O herói é Eric Lomax (Colin Firth), o homem que foi capturado pelos japoneses durante o combate. Prisioneiros, ele e seus conterrâneos são enviados à Tailândia, forçados a trabalharem na construção do trem Burma-Sião. Lá, secretamente, ele constrói um rádio para trazer notícias da guerra. Apanhado, é torturado e interrogado. Cinquenta anos mais tarde, Lomax busca o homem que servia de intérprete em suas sessões de flagelação.
A análise do filme passa por uma questão de pretensão. A obra parece ter sido concebida mirando as temporadas de premiações – tiro que saiu pela culatra, na medida em que os sindicatos e academias (descontados os australianos) o ignoram de forma geral (lá fora, The Railway Man, no original, foi lançado em 2013). Sim, a produção é caprichada, com locações grandiosas que recriam o cenário de época de maneira bem convincente. E o filme é muito bem fotografado. Mas o resultado final é plástico, artificial.
Colin Firth foi escolhido para o papel verídico de um homem inglês psicologicamente atormentado, numa tentativa de repetir o sucesso de seu monarca gago de O Discurso do Rei.
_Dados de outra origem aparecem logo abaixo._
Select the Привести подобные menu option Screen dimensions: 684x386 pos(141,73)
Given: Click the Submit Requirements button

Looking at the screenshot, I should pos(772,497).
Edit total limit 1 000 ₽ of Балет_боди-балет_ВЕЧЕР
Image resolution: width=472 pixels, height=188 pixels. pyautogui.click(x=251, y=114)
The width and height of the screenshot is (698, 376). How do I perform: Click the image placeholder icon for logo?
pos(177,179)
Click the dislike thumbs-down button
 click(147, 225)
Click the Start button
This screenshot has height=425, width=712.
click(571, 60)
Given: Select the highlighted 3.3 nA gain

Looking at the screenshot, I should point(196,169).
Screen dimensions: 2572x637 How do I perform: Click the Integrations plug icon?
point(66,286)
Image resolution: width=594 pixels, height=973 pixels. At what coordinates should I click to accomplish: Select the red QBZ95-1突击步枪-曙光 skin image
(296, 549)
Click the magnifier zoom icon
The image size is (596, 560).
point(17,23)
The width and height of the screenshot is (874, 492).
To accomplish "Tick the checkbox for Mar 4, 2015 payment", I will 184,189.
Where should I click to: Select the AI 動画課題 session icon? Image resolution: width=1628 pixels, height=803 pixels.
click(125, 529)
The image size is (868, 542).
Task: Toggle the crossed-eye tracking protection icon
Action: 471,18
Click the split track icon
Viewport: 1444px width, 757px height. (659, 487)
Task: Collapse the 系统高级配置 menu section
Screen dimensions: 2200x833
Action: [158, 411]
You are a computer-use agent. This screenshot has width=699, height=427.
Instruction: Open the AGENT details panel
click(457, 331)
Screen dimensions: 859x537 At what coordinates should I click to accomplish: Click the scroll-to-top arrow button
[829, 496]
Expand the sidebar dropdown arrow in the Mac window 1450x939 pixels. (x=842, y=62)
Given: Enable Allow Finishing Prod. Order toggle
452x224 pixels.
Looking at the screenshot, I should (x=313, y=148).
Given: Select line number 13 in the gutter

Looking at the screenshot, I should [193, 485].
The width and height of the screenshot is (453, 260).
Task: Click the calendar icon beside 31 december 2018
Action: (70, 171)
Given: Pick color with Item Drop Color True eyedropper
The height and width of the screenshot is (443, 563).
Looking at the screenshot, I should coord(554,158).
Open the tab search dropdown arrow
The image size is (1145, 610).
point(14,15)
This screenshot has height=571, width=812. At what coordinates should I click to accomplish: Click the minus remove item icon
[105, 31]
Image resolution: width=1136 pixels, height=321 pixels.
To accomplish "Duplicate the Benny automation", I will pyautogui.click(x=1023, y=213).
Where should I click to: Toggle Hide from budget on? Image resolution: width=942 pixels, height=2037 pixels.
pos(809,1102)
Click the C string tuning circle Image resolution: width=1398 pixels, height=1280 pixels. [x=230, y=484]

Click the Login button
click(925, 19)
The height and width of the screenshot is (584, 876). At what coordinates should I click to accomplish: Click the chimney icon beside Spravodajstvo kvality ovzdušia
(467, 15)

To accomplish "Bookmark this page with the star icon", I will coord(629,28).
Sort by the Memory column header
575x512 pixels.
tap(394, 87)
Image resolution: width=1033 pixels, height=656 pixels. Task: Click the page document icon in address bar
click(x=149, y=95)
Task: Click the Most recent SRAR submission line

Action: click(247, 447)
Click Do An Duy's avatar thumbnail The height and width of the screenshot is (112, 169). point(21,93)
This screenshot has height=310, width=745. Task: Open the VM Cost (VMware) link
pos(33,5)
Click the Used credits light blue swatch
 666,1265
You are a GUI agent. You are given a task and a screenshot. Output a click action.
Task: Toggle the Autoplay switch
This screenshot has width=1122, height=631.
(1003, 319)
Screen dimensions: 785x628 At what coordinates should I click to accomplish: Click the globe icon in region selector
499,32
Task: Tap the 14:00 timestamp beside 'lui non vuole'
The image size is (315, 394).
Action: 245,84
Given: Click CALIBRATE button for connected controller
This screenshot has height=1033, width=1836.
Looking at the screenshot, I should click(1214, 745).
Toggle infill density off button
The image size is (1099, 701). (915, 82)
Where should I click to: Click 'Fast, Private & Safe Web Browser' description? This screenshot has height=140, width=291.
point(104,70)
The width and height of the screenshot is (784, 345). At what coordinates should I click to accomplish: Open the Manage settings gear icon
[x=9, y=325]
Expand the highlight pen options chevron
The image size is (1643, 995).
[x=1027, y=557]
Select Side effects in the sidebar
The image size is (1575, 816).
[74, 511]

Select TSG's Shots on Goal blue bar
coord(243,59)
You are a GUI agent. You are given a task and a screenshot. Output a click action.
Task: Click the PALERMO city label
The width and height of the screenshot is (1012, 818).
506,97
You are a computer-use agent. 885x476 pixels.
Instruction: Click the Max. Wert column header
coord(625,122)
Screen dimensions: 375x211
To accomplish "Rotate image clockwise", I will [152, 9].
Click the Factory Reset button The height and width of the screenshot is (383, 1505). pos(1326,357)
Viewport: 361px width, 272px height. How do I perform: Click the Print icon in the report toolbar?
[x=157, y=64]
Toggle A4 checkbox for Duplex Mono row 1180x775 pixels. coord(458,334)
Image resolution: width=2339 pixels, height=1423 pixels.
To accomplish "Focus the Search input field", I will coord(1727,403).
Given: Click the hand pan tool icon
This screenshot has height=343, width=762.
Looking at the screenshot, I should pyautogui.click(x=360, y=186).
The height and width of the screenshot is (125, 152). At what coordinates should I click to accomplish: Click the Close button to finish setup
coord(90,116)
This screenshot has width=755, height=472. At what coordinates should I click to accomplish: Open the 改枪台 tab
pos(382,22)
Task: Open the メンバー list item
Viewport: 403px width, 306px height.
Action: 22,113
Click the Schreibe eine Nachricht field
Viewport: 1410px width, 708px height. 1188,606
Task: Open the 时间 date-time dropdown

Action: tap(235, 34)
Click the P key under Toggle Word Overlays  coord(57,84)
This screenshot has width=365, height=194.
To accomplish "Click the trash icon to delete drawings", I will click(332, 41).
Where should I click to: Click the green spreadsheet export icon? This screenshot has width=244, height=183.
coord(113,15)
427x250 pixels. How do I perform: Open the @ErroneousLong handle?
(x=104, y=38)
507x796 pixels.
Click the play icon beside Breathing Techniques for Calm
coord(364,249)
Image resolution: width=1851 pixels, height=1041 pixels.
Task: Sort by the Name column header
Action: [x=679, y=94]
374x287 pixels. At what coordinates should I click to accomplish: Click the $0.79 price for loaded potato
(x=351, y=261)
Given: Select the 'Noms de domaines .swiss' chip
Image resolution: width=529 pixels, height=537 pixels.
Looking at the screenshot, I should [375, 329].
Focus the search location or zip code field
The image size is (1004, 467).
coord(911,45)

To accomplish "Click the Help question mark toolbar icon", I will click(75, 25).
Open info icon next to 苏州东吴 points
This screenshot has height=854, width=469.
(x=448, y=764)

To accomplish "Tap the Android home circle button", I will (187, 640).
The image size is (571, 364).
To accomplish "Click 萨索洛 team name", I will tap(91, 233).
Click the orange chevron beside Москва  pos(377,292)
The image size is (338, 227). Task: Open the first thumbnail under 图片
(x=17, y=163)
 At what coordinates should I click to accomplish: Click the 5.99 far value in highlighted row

Mas o roteiro clichê, de situações artificialmente construídas para que se tenha pena do personagem, não permite que ele brilhe. Já para viver a esposa do personagem, Patti Lomax, a escalação recaiu sobre (surpresa!) outra ganhadora do Oscar, Nicole Kidman que, cheia de maneirismos (inclina a cabeça para demonstrar reocupação), sussurra em grande parte do filme.
Como se não bastasse, a solução (mesmo se tratando de uma história real, como já foi explicado) é conduzida de uma forma apelativa e redentora – na contramão do surpreendente Dogville, com uma Nicole Kidman pré-Botox –, com frases de efeito que credenciam Uma Longa Viagem como uma leve tortura.